◆ **Task to carry out**:
In the entries below, find the line with "100% Polyester 380T Taffeta (115, 1630)" and the line with "[Pinterest] (51, 111)"; give again those lines and every line between them, exactly.

[Exercise data — start]

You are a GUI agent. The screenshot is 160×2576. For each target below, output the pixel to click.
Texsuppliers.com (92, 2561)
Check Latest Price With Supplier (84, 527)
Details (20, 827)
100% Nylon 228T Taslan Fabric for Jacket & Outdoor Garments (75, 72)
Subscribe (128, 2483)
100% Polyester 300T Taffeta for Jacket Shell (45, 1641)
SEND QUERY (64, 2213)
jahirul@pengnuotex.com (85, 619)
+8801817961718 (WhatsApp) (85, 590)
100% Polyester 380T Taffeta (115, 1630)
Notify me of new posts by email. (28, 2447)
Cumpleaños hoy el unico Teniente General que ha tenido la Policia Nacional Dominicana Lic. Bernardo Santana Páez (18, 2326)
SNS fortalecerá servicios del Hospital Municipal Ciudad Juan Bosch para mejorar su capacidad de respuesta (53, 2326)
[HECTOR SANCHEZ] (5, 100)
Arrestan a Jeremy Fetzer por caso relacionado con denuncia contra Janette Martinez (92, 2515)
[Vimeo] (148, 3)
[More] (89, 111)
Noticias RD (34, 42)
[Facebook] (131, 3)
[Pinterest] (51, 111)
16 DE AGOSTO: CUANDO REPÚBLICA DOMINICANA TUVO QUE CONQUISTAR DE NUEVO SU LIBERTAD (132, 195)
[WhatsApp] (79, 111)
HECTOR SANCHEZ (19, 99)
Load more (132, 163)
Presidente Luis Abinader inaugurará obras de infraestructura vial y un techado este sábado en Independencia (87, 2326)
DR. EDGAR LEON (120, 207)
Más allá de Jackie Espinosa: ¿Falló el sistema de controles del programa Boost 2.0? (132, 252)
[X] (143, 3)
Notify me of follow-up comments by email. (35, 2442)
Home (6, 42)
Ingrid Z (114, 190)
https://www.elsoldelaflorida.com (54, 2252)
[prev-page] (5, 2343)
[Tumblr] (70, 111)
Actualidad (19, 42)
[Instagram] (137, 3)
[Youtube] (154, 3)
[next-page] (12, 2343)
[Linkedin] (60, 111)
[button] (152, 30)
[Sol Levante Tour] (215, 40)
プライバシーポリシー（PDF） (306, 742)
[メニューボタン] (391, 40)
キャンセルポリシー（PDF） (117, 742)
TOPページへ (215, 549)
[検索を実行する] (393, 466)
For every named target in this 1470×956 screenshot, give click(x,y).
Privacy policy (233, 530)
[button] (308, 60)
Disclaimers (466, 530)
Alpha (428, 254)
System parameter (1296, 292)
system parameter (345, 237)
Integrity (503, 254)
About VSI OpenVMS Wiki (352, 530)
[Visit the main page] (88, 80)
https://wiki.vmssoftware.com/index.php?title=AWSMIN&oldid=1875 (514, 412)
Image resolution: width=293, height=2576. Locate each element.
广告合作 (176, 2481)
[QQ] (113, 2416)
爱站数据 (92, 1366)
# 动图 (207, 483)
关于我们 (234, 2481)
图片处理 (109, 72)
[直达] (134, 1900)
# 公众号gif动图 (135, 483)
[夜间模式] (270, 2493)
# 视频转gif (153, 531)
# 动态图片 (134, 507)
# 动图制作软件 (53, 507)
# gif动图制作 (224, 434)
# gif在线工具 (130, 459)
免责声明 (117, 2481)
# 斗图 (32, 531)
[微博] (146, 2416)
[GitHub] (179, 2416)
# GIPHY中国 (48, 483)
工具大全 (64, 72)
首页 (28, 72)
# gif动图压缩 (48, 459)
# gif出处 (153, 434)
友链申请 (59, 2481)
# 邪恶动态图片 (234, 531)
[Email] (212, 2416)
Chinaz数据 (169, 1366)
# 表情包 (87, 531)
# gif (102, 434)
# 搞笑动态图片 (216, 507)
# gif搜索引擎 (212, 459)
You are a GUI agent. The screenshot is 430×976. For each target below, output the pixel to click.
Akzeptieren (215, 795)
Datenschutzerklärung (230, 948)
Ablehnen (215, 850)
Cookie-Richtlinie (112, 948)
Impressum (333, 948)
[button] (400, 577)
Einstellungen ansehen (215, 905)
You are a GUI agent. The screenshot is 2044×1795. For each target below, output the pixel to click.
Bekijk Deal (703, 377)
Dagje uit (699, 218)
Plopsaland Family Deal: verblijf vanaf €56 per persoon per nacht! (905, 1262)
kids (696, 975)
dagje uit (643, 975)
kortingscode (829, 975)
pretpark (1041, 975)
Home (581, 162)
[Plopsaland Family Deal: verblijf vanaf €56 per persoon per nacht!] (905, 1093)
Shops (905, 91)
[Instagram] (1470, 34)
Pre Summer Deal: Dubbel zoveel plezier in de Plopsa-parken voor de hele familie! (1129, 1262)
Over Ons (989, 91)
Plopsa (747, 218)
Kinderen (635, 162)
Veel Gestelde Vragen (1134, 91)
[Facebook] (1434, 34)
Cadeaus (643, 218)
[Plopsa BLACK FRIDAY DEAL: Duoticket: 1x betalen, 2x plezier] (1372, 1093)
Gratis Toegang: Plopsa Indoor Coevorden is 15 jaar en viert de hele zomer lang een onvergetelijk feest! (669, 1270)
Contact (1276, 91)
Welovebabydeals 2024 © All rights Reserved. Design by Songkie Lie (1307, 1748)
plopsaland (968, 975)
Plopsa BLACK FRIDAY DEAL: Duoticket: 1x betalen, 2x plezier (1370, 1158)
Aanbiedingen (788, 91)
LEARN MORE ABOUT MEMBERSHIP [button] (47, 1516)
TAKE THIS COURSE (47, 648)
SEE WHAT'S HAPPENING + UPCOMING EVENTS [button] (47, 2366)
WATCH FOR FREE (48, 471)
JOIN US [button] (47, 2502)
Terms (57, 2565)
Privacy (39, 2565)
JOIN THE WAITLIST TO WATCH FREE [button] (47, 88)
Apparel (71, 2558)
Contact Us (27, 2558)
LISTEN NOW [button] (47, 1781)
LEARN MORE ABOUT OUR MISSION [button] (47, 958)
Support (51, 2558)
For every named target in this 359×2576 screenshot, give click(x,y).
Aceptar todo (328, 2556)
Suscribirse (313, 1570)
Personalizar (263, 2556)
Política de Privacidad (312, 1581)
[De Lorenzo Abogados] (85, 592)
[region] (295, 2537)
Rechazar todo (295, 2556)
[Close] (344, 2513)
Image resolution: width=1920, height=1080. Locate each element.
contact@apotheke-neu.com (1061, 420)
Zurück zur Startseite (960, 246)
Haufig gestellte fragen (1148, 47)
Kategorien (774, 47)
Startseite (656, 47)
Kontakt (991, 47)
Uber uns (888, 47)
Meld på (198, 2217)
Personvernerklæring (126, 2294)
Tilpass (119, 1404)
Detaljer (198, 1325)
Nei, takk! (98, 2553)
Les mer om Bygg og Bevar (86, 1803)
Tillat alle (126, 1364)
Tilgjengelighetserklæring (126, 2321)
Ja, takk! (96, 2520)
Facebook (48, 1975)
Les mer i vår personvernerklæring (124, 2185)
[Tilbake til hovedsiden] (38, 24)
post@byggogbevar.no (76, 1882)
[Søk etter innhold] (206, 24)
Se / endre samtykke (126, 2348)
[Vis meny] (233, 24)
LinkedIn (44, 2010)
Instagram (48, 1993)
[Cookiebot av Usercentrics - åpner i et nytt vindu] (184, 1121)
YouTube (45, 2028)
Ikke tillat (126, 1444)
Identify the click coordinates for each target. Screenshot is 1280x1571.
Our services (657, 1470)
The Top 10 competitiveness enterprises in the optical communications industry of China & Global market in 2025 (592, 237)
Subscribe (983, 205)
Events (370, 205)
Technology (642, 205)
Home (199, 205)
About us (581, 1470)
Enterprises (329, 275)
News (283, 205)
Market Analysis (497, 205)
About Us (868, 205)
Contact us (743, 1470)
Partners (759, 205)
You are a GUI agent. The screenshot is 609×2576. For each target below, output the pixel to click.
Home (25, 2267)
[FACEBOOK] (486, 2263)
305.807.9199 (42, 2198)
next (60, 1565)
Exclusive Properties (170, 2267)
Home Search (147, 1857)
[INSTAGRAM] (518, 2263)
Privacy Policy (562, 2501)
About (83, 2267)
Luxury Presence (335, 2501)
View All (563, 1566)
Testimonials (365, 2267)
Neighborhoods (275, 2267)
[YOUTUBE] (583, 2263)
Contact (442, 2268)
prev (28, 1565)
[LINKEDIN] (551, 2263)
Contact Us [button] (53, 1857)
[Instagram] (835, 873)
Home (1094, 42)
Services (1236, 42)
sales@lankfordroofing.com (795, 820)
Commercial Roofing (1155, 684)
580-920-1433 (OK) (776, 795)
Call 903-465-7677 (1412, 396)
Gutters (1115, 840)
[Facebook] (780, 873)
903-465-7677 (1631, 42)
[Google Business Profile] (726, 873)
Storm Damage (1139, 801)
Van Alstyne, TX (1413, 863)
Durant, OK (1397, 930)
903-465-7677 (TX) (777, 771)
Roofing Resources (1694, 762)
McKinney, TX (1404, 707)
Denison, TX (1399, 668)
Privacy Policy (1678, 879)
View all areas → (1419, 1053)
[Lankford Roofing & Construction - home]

[Exercise data — finish]

◆ **Solved exercise**:
100% Polyester 380T Taffeta (115, 1630)
Notify me of new posts by email. (28, 2447)
Cumpleaños hoy el unico Teniente General que ha tenido la Policia Nacional Dominicana Lic. Bernardo Santana Páez (18, 2326)
SNS fortalecerá servicios del Hospital Municipal Ciudad Juan Bosch para mejorar su capacidad de respuesta (53, 2326)
[HECTOR SANCHEZ] (5, 100)
Arrestan a Jeremy Fetzer por caso relacionado con denuncia contra Janette Martinez (92, 2515)
[Vimeo] (148, 3)
[More] (89, 111)
Noticias RD (34, 42)
[Facebook] (131, 3)
[Pinterest] (51, 111)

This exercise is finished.